Ob dadurch typische Cardigan-Eigenschaften prägnanter in Erscheinung treten, z.B. die Motivation zum Treiben bei den häufigen Begegnungen mit Kühen, Rindern und Schafen, die stets wache Aufmerksamkeit im eigenen Territorium, die unverkennbare Lernfreudigkeit und Lernfähigkeit, das Fehlen jeglicher Aggressivität gegenüber anderen Hunden, das rückhaltlose Vertrauen, die überschwänglichen Liebesbezeugungen zu den zweibeinigen Rudelgenossen - all dies liesse sich als charakteristisches Verhalten von Cardis werten. Eine konkrete Differenzierung zum Pembroke ist tatsächlich ein schwieriges Unterfangen, einmal abgesehen vom unverkennbaren Habitus.

Um Cardis, speziell die unsrigen zu typisieren, würde ich als erwähnenswert bezeichnen: Anhänglichkeit und Loyalität in der Familie, ungebändigtes Spielbedürfnis, Intelligenz und die vertrauensvolle Arglosigkeit. Faszinierend ist überdies ein unglaublich reichhaltiges Repertoire an Lautäusserungen, welche zusammen mit der ausdrucksvollen "Schwanzmimik" jede Stimmung oder Missstimmung widerspiegelt. Andererseits zeigt sich aber auch im Zusammenleben mit Cardis deren ausgeprägte Eigenwilligkeit bis hin zum Eigensinn, die Tendenz, eine dominierende Rolle spiel zu wollen, sei es auf dem Übungsplatz oder in der Familiengemeinschaft. Ob dies ein Ausdruck besonderer Wesensstärke ist, bleibe dahingestellt.

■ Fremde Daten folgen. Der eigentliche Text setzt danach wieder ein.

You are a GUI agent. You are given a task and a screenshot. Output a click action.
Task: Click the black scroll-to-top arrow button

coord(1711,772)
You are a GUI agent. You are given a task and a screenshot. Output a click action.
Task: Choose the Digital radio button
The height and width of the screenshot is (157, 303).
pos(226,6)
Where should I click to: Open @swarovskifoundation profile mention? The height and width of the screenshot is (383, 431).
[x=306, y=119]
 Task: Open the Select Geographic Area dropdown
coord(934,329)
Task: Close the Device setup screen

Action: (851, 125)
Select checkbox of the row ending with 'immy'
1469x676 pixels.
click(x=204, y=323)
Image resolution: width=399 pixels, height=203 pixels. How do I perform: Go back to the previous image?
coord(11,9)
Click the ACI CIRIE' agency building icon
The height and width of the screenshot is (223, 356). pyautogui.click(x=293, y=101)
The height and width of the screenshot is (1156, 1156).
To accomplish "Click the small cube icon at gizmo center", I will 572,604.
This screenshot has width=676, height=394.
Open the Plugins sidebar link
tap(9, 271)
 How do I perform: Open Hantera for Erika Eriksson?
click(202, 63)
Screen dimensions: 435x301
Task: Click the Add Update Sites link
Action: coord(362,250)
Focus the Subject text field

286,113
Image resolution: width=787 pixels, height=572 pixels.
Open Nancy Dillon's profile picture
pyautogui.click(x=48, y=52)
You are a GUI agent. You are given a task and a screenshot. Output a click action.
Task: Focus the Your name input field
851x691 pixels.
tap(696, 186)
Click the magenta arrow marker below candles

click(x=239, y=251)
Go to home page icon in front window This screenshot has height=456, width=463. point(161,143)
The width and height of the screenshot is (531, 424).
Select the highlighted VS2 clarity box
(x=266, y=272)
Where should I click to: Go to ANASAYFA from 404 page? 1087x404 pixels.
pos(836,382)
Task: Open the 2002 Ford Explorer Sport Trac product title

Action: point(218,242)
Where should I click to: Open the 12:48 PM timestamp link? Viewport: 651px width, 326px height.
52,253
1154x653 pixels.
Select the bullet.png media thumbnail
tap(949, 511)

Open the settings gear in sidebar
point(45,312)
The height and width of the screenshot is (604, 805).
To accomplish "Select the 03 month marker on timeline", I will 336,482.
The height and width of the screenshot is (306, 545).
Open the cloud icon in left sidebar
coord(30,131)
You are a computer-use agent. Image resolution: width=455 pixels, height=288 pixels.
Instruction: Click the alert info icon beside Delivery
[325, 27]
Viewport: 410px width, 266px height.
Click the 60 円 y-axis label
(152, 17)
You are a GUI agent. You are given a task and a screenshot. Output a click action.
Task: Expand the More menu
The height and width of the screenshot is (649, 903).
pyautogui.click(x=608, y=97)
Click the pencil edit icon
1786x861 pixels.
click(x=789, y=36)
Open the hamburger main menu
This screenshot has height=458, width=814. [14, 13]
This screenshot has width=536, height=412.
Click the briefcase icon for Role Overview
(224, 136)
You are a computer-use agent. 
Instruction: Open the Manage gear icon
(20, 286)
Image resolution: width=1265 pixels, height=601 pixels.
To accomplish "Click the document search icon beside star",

Den Entschluss, Cardis in unserer Lebensgemeinschaft zu integrieren, haben wir bis jetzt nie bereut, obwohl der Rüde knapp ins Erwachsenenalter gereift und die kleine Hündin noch ein verspielter Teenager ist.

Sie sind ein Quell stets neuer, überraschender Erfahrung und Erkenntnisse über die Eigenschaften dieser so überaus faszinierenden Rasse.